Correction: We later visited Jindabyne and found that, while that lake was at 85% capacity, Lake Eucumbene was very low. The water release was more to do with the impending 2010 Victorian State Election and was attended by Premier John Brumby and his Water Minister, Tim Holding. The dam was closed a few days later and Brumby lost the election anyway.

 
     
   
  The Snowy River, Orbost, December 2010.  
     
 

Unfortunately, the sight of this river completely filling its banks with a healthy flow is unlikely to last long. I talked to a local man who told me that after the Jindabyne Dam closed it became a sluggish trickle winding its way down the centre of a bed of dry mud and weeds. He was elated to see it flowing again, albeit only for a short time.

One last comment on Orbost. Just as Bairnsdale was initially named after a location on the Scottish Isle of Skye, so too was Orbost. An early Scottish pioneer named the town after a farm on the Isle of Skye. Was there really such a farm? You bet your life there was - and still is. Good old Google found the following, written by Sharma Kraupfkopf under the title, "Goodbye To Orbost".

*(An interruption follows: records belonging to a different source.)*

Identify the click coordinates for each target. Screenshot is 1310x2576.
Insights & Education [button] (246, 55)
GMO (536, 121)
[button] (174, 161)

There is an old adage "For every beginning there is an ending." I often have agreed with that statement but in relationship to Orbost Farm I cannot agree. Orbost Farm located near Dunvegan on the Isle of Skye is where I first became aware that Scotland was going to become my chosen home. I have told the story many times of being caught in a sheep jam at the foot of MacLeods Tables and falling in love with Scotland. That definitely was the beginning. Some would say the ending is coming as Orbost Farm is being sold by our dear friends, the Macdonalds. It is a fact that we will no longer spend every January at Orbost but it is not an ending.

And with that we'll end page 131, though this is not an ending either. Many more pages remain, virgin fresh. Not even I have any idea what will follow.